Often when I come to write here, it's because I've had a lightbulb moment and I feel the desire to share what I've discovered, realized or figured out. Still other times it's because I've learned a lesson and want to do my best to help you avoid it, or learn from my mistakes. I may have been a submissive, turned slave for over 11 years, but I am far from the perfection I seek every day in my service to KnyghtMare. I make mistakes, some small, some large and for that, I am corrected, disciplined or punished.  Yet, even when I'm being punished there's a lesson to be learned. It's not just about the lesson that the Dominant is trying to teach you, but for yourself; how to repair faith in yourself and your chosen submission, how to lift the guilt and how to humbly move on in apology, progress, and recovery.

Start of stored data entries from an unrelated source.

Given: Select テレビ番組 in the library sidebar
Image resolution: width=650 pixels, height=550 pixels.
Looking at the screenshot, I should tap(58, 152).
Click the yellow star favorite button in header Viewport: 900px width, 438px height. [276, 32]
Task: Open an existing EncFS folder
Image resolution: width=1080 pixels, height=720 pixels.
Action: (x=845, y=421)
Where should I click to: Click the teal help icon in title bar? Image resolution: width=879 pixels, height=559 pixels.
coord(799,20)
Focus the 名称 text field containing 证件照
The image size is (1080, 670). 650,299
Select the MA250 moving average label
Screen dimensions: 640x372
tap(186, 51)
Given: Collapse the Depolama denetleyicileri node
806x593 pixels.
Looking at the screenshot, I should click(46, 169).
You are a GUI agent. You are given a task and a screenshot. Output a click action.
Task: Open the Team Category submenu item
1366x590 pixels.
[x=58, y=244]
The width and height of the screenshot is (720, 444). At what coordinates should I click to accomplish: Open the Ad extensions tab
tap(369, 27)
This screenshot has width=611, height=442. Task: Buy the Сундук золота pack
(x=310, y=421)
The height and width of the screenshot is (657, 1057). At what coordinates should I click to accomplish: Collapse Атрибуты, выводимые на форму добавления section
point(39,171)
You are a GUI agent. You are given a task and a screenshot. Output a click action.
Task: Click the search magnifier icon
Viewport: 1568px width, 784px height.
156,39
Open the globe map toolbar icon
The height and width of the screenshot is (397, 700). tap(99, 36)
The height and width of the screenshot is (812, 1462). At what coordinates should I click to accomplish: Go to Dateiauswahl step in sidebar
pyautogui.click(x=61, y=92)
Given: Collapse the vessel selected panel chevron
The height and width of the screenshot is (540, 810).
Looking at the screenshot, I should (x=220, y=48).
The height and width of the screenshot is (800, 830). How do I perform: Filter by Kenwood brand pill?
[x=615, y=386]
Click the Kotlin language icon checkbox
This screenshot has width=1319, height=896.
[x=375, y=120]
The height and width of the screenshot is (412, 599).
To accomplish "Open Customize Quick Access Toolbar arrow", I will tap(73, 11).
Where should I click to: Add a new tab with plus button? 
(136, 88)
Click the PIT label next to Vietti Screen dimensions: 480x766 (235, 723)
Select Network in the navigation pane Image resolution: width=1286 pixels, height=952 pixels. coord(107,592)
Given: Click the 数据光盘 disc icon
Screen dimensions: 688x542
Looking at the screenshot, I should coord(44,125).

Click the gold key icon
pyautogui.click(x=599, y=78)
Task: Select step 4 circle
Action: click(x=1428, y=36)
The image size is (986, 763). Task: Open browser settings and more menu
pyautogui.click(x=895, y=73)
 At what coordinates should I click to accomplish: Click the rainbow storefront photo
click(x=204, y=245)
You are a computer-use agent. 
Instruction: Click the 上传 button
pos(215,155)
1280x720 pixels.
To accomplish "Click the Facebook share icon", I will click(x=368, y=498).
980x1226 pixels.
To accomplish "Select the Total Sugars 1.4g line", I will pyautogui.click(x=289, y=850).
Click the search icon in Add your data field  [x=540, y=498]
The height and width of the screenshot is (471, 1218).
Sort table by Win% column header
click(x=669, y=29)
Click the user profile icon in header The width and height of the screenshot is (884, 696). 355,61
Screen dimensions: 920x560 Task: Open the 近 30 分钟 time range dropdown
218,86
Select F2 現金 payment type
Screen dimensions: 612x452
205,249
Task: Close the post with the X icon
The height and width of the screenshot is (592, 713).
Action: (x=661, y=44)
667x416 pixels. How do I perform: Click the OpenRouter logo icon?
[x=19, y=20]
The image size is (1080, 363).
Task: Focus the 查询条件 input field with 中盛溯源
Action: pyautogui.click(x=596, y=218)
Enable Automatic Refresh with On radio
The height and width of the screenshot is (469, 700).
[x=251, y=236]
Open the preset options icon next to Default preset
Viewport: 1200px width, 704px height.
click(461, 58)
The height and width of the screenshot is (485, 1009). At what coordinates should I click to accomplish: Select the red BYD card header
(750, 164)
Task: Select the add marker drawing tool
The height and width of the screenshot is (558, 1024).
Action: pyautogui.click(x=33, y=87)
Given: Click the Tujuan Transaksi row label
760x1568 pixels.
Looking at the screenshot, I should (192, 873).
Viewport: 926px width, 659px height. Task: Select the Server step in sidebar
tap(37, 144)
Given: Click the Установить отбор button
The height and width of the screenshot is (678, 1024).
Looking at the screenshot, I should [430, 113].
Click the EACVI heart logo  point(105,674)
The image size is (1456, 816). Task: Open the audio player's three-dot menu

Unfortunately, mistakes do happen and slips can occur at any point in your personal submissive journey. I'd like to make a distinction here though that some rules should never be broken and there are lines that should never be crossed. The fate of your relationship could be contingent on your obedience within these limits. But we all have rules and/or directions from our Dominants for things they prefer that we do or how to act that we, as submissives, sometimes forget. It can be intentional, which is a fracture of the relationship's communication, in my opinion. Or accidental, in a case of slipped focus. You know that there are rules and yet you've let one slip in a moment of spontaneousness, through peer pressure of friends or family or you simply did forget. For the purpose of the article, I want to steer clear of the relationship ending mistakes and talk about the ones that mean you slipped or that you need correction and discipline to move past the infraction.

I'm currently being punished for something that while it's not inconsequential to my relationship with KnyghtMare it's not important to know what it is for this article. I have a week of punishment and then he will consider the error corrected, I'll have atoned for it and it will be forgiven. All of this is with the understanding that I'm not to do it again. I'm to learn from my mistake and the punishment is to remind me what is at stake. I'm also constantly reminded that I upset him, disappointed him and that's hard to feel and work though. But it also gives me time to reflect and repair the damage not only to my submission to Master but also the faith in myself to submit and honor KnyghtMare with my service.

Sure I could spend the whole week beating myself up over my mistake but nothing good has ever come from guilt. I first need to forgive myself and then to ask for forgiveness from KnyghtMare. This is a difficult step for anyone because it means admitting you were wrong (even if in your situation you feel you were in the right). A simple, heartfelt "I'm sorry," goes a long way to making the changes you need. There are more elaborate ways to apologize, such as my apology for small slips in behavior which is "I'm sorry Master, I'm a bad girl." Find the way that works for you and your dynamic.

Moving past apology is a hard step for most of the submissives I know and talk to because of the guilt we burden ourselves with. It can eat at us for hours, days and weeks if we let it. But learning to let it go is an important step in growing as a submissive and as a person. How you handle guilt from punishment is a personal thing, but I find journaling to be a strong outlet for me. Then working out how to prevent the mistake in the future can give me the positive progress I need to let the guilt go. Whatever it is, guilt will only hinder your progress. The sooner you can release it, the sooner you can recover your faith in yourself and your positive outlook on your submission.

By this stage, you may be still in punishment if your Dominant applies grounding techniques, or if your relationship has physical punishment you probably have already been served. At this point, you need to realize that once the punishment is over the infraction is dealt with and your Dominant wants nothing else but to move on and stop dwelling on it - and they want you to not do it again. If you continue to carry guilt and mope about because of what you did and that you got caught (oh noes!) it counters what you should be doing.

Make a plan, in your head or on paper on how to correct your mistake. Often it just means avoiding the thing that lured you to begin with. It could mean you end relationships or activities if things need to be drastic enough. In the end, it all depends on the mistake you made and why you are in trouble to begin with. Use realistic steps to help you work through your mistake. Take those necessary steps to your Dominant to help you progress. A support system is definitely helpful. If you don't have a support system you could develop your own personal accountability plan. Whatever you choose, progress is best rewarded.

We can do this, together. Learning from mistakes is a part of the journey. Sure it's a setback, but it's never a dead end. Good luck and remember you can improve and get past your mistakes.